**Task item**
Print the records below once again, exactly as they were given.

##########

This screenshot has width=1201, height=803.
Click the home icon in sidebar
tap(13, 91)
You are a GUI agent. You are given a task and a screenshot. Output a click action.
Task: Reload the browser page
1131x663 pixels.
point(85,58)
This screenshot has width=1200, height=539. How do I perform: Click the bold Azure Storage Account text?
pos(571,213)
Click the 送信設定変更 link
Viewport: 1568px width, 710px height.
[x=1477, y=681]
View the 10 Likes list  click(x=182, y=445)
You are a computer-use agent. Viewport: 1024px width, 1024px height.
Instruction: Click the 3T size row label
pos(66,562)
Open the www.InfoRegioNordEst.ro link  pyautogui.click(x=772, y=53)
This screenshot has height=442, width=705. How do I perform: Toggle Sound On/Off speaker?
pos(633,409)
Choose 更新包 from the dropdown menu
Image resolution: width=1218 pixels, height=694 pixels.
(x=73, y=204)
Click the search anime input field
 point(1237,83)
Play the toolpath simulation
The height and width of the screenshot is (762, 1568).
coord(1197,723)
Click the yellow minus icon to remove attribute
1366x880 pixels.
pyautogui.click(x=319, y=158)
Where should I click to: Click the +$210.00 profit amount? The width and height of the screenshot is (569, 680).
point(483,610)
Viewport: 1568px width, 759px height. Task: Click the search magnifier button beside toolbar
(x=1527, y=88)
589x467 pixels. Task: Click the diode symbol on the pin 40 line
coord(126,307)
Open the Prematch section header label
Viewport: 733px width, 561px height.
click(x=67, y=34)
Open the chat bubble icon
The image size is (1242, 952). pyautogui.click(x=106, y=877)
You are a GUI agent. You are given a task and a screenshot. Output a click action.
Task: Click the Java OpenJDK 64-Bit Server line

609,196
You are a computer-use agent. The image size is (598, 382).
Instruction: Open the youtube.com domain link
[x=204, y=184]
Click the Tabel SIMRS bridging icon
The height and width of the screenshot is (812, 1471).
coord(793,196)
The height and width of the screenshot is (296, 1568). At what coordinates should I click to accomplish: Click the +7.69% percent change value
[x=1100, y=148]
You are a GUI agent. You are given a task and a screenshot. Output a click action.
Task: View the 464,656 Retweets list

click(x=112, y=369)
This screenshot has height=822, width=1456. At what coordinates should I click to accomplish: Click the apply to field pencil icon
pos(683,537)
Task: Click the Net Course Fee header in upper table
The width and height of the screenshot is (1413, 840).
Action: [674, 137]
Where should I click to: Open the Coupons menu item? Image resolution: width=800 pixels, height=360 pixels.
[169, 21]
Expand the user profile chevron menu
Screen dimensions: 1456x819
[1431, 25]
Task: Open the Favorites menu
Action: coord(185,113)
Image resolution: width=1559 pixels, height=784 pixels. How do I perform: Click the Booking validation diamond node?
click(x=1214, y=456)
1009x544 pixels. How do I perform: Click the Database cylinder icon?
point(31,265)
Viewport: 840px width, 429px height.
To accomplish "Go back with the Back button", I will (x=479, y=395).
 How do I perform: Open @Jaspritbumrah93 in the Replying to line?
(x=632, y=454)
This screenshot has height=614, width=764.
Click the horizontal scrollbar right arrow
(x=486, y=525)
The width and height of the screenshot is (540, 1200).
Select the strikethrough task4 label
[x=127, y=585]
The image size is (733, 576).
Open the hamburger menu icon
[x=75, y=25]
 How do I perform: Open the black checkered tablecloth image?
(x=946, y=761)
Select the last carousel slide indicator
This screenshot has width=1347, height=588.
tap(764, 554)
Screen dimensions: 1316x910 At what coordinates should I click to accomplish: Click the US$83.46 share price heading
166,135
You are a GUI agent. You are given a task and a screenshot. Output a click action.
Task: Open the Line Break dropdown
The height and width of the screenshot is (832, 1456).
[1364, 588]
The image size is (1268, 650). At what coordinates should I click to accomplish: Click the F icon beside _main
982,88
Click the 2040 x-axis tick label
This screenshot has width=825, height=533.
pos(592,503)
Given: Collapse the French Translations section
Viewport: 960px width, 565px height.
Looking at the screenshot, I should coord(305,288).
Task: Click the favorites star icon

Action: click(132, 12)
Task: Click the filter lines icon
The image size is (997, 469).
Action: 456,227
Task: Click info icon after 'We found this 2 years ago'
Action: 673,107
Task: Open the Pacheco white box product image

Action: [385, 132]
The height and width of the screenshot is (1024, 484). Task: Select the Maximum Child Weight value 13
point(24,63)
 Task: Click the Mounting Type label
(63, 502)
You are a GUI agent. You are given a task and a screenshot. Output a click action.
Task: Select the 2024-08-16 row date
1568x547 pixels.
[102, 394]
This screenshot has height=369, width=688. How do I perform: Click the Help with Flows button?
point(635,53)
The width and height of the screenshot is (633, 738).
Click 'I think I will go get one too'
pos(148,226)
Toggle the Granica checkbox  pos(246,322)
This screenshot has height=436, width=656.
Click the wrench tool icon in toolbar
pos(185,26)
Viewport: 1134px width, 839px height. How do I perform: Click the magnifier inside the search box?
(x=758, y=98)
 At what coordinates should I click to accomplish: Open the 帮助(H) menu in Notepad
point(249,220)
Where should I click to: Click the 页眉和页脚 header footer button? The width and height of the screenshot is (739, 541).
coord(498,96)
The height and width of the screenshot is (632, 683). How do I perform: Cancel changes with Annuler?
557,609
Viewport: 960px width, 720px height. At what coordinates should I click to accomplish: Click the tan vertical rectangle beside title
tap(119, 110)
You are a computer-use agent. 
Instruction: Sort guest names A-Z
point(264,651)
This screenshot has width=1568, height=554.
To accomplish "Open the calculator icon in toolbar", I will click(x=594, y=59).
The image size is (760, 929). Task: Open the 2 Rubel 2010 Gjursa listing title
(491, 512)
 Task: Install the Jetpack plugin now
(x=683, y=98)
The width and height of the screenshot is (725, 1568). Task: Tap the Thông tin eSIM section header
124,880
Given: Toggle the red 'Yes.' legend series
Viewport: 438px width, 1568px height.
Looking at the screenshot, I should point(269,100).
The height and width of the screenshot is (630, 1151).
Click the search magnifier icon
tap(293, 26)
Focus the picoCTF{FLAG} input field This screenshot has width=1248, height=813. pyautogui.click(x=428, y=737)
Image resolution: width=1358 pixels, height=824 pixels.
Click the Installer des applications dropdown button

##########

**The answer**
This screenshot has width=1201, height=803.
Click the home icon in sidebar
tap(13, 91)
You are a GUI agent. You are given a task and a screenshot. Output a click action.
Task: Reload the browser page
1131x663 pixels.
point(85,58)
This screenshot has width=1200, height=539. How do I perform: Click the bold Azure Storage Account text?
pos(571,213)
Click the 送信設定変更 link
Viewport: 1568px width, 710px height.
[x=1477, y=681]
View the 10 Likes list  click(x=182, y=445)
You are a computer-use agent. Viewport: 1024px width, 1024px height.
Instruction: Click the 3T size row label
pos(66,562)
Open the www.InfoRegioNordEst.ro link  pyautogui.click(x=772, y=53)
This screenshot has height=442, width=705. How do I perform: Toggle Sound On/Off speaker?
pos(633,409)
Choose 更新包 from the dropdown menu
Image resolution: width=1218 pixels, height=694 pixels.
(x=73, y=204)
Click the search anime input field
 point(1237,83)
Play the toolpath simulation
The height and width of the screenshot is (762, 1568).
coord(1197,723)
Click the yellow minus icon to remove attribute
1366x880 pixels.
pyautogui.click(x=319, y=158)
Where should I click to: Click the +$210.00 profit amount? The width and height of the screenshot is (569, 680).
point(483,610)
Viewport: 1568px width, 759px height. Task: Click the search magnifier button beside toolbar
(x=1527, y=88)
589x467 pixels. Task: Click the diode symbol on the pin 40 line
coord(126,307)
Open the Prematch section header label
Viewport: 733px width, 561px height.
click(x=67, y=34)
Open the chat bubble icon
The image size is (1242, 952). pyautogui.click(x=106, y=877)
You are a GUI agent. You are given a task and a screenshot. Output a click action.
Task: Click the Java OpenJDK 64-Bit Server line

609,196
You are a computer-use agent. The image size is (598, 382).
Instruction: Open the youtube.com domain link
[x=204, y=184]
Click the Tabel SIMRS bridging icon
The height and width of the screenshot is (812, 1471).
coord(793,196)
The height and width of the screenshot is (296, 1568). At what coordinates should I click to accomplish: Click the +7.69% percent change value
[x=1100, y=148]
You are a GUI agent. You are given a task and a screenshot. Output a click action.
Task: View the 464,656 Retweets list

click(x=112, y=369)
This screenshot has height=822, width=1456. At what coordinates should I click to accomplish: Click the apply to field pencil icon
pos(683,537)
Task: Click the Net Course Fee header in upper table
The width and height of the screenshot is (1413, 840).
Action: [674, 137]
Where should I click to: Open the Coupons menu item? Image resolution: width=800 pixels, height=360 pixels.
[169, 21]
Expand the user profile chevron menu
Screen dimensions: 1456x819
[1431, 25]
Task: Open the Favorites menu
Action: coord(185,113)
Image resolution: width=1559 pixels, height=784 pixels. How do I perform: Click the Booking validation diamond node?
click(x=1214, y=456)
1009x544 pixels. How do I perform: Click the Database cylinder icon?
point(31,265)
Viewport: 840px width, 429px height.
To accomplish "Go back with the Back button", I will (x=479, y=395).
 How do I perform: Open @Jaspritbumrah93 in the Replying to line?
(x=632, y=454)
This screenshot has height=614, width=764.
Click the horizontal scrollbar right arrow
(x=486, y=525)
The width and height of the screenshot is (540, 1200).
Select the strikethrough task4 label
[x=127, y=585]
The image size is (733, 576).
Open the hamburger menu icon
[x=75, y=25]
 How do I perform: Open the black checkered tablecloth image?
(x=946, y=761)
Select the last carousel slide indicator
This screenshot has width=1347, height=588.
tap(764, 554)
Screen dimensions: 1316x910 At what coordinates should I click to accomplish: Click the US$83.46 share price heading
166,135
You are a GUI agent. You are given a task and a screenshot. Output a click action.
Task: Open the Line Break dropdown
The height and width of the screenshot is (832, 1456).
[1364, 588]
The image size is (1268, 650). At what coordinates should I click to accomplish: Click the F icon beside _main
982,88
Click the 2040 x-axis tick label
This screenshot has width=825, height=533.
pos(592,503)
Given: Collapse the French Translations section
Viewport: 960px width, 565px height.
Looking at the screenshot, I should coord(305,288).
Task: Click the favorites star icon

Action: click(132, 12)
Task: Click the filter lines icon
The image size is (997, 469).
Action: 456,227
Task: Click info icon after 'We found this 2 years ago'
Action: 673,107
Task: Open the Pacheco white box product image

Action: [385, 132]
The height and width of the screenshot is (1024, 484). Task: Select the Maximum Child Weight value 13
point(24,63)
 Task: Click the Mounting Type label
(63, 502)
You are a GUI agent. You are given a task and a screenshot. Output a click action.
Task: Select the 2024-08-16 row date
1568x547 pixels.
[102, 394]
This screenshot has height=369, width=688. How do I perform: Click the Help with Flows button?
point(635,53)
The width and height of the screenshot is (633, 738).
Click 'I think I will go get one too'
pos(148,226)
Toggle the Granica checkbox  pos(246,322)
This screenshot has height=436, width=656.
Click the wrench tool icon in toolbar
pos(185,26)
Viewport: 1134px width, 839px height. How do I perform: Click the magnifier inside the search box?
(x=758, y=98)
 At what coordinates should I click to accomplish: Open the 帮助(H) menu in Notepad
point(249,220)
Where should I click to: Click the 页眉和页脚 header footer button? The width and height of the screenshot is (739, 541).
coord(498,96)
The height and width of the screenshot is (632, 683). How do I perform: Cancel changes with Annuler?
557,609
Viewport: 960px width, 720px height. At what coordinates should I click to accomplish: Click the tan vertical rectangle beside title
tap(119, 110)
You are a computer-use agent. 
Instruction: Sort guest names A-Z
point(264,651)
This screenshot has width=1568, height=554.
To accomplish "Open the calculator icon in toolbar", I will click(x=594, y=59).
The image size is (760, 929). Task: Open the 2 Rubel 2010 Gjursa listing title
(491, 512)
 Task: Install the Jetpack plugin now
(x=683, y=98)
The width and height of the screenshot is (725, 1568). Task: Tap the Thông tin eSIM section header
124,880
Given: Toggle the red 'Yes.' legend series
Viewport: 438px width, 1568px height.
Looking at the screenshot, I should point(269,100).
The height and width of the screenshot is (630, 1151).
Click the search magnifier icon
tap(293, 26)
Focus the picoCTF{FLAG} input field This screenshot has width=1248, height=813. pyautogui.click(x=428, y=737)
Image resolution: width=1358 pixels, height=824 pixels.
Click the Installer des applications dropdown button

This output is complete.